=== MATERIAL FOR THIS TASK ===

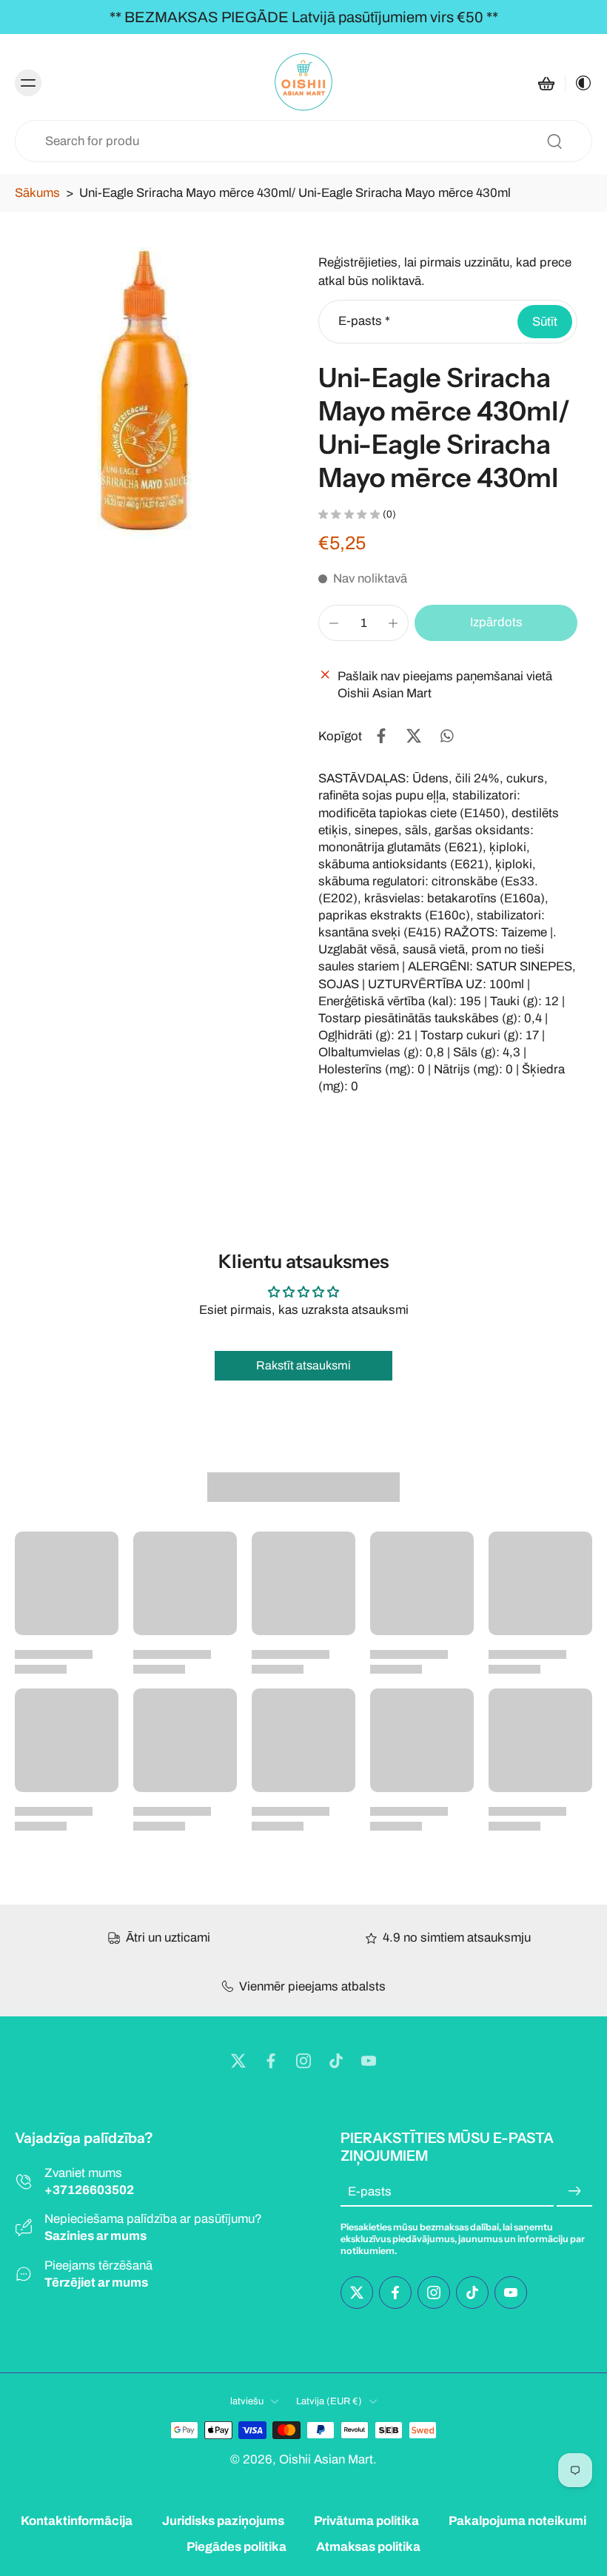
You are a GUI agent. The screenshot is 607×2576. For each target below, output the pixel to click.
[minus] (334, 623)
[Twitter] (238, 2061)
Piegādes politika (236, 2547)
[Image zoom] (152, 394)
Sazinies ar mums (95, 2236)
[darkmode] (579, 83)
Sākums (37, 193)
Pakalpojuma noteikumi (517, 2521)
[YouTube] (368, 2061)
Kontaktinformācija (77, 2521)
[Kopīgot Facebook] (381, 736)
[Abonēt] (574, 2191)
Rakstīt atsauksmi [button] (303, 1365)
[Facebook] (271, 2061)
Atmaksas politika (368, 2547)
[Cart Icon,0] (545, 83)
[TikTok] (336, 2061)
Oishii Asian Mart (326, 2459)
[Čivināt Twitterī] (414, 736)
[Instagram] (303, 2061)
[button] (496, 623)
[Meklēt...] (554, 141)
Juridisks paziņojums (223, 2521)
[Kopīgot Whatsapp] (446, 736)
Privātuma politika (366, 2521)
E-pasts (364, 322)
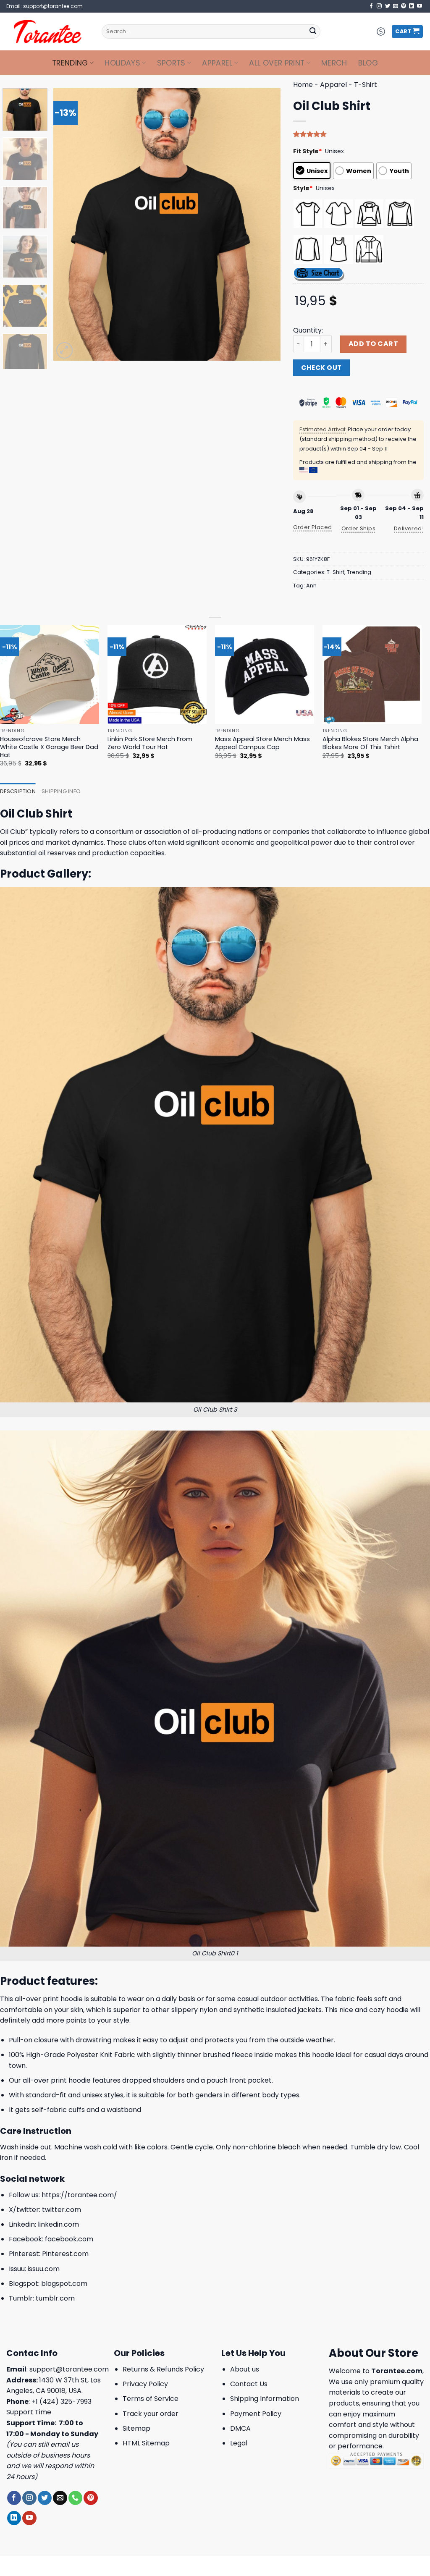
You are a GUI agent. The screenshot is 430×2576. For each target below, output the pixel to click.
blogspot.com (64, 2283)
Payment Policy (255, 2414)
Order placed (312, 527)
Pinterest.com (65, 2254)
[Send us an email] (395, 6)
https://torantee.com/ (79, 2195)
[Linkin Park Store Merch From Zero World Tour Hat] (157, 674)
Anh (311, 585)
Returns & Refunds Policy (163, 2369)
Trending (70, 63)
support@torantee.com (69, 2369)
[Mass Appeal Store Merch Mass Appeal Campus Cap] (264, 674)
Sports (171, 63)
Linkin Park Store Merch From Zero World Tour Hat (150, 743)
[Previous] (68, 224)
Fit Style (307, 151)
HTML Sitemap (146, 2443)
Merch (334, 63)
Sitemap (136, 2428)
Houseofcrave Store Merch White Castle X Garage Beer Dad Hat (49, 747)
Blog (368, 63)
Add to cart (373, 344)
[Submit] (313, 31)
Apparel (217, 63)
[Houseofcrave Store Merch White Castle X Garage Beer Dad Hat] (49, 674)
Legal (238, 2443)
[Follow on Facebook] (371, 6)
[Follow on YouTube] (419, 6)
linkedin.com (58, 2224)
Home (303, 84)
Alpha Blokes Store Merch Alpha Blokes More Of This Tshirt (370, 743)
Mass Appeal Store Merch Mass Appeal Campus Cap (262, 743)
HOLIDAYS (122, 63)
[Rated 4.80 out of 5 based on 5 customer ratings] (358, 134)
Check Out (321, 367)
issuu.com (44, 2269)
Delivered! (409, 528)
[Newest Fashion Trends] (47, 31)
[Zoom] (64, 350)
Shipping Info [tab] (61, 791)
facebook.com (69, 2239)
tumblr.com (55, 2298)
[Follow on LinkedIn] (411, 6)
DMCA (240, 2428)
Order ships (358, 528)
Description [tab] (18, 791)
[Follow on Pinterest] (403, 6)
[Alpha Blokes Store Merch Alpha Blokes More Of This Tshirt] (372, 674)
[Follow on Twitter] (387, 6)
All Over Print (276, 63)
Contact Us (248, 2384)
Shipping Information (264, 2398)
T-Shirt (365, 84)
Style (303, 188)
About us (244, 2369)
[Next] (265, 224)
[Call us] (75, 2498)
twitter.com (61, 2209)
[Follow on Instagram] (379, 6)
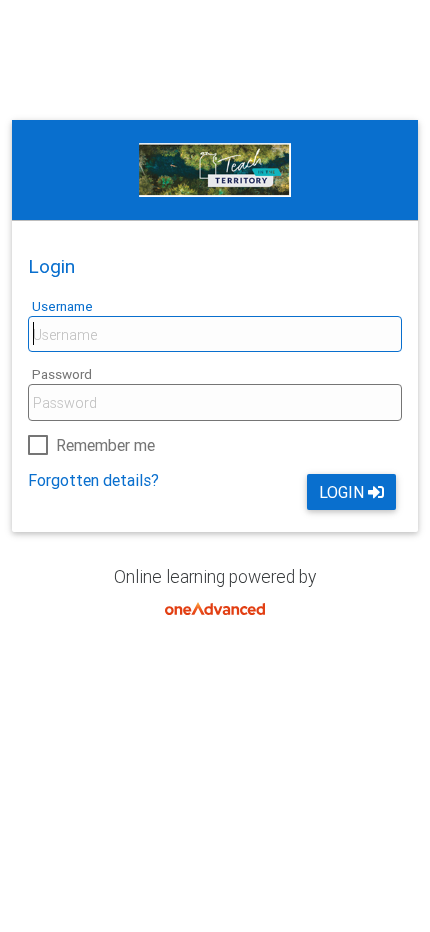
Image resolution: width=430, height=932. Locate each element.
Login (341, 492)
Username (62, 306)
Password (62, 374)
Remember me (105, 445)
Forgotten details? (93, 480)
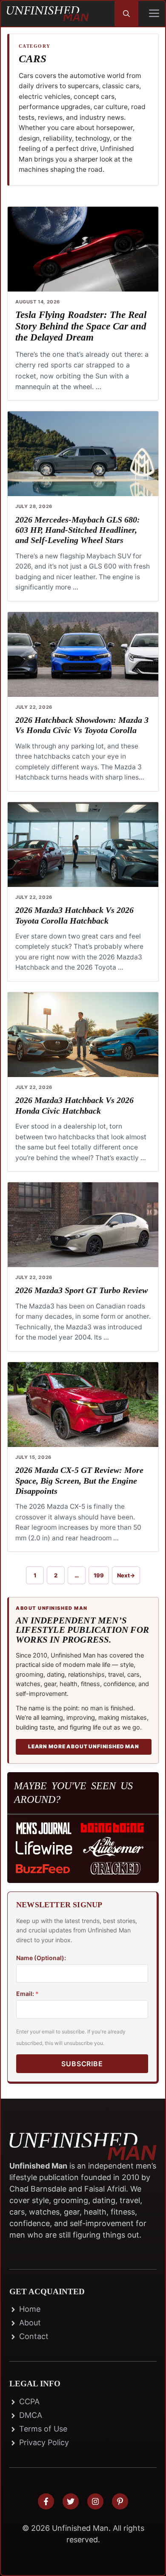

===

Pictures are not part of the answer, which must be the exact lines from the one holding "Check Out (321, 367)" through the end of the material, both ends included.

• **EXERCISE RESPONSE**:
Check Out (321, 367)
issuu.com (44, 2269)
Delivered! (409, 528)
[Newest Fashion Trends] (47, 31)
[Zoom] (64, 350)
Shipping Info [tab] (61, 791)
facebook.com (69, 2239)
tumblr.com (55, 2298)
[Follow on LinkedIn] (411, 6)
DMCA (240, 2428)
Order ships (358, 528)
Description [tab] (18, 791)
[Follow on Pinterest] (403, 6)
[Alpha Blokes Store Merch Alpha Blokes More Of This Tshirt] (372, 674)
[Follow on Twitter] (387, 6)
All Over Print (276, 63)
Contact Us (248, 2384)
Shipping Information (264, 2398)
T-Shirt (365, 84)
Style (303, 188)
About us (244, 2369)
[Next] (265, 224)
[Call us] (75, 2498)
twitter.com (61, 2209)
[Follow on Instagram] (379, 6)
Image resolution: width=430, height=932. Locate each element.
Login (341, 492)
Username (62, 306)
Password (62, 374)
Remember me (105, 445)
Forgotten details? (93, 480)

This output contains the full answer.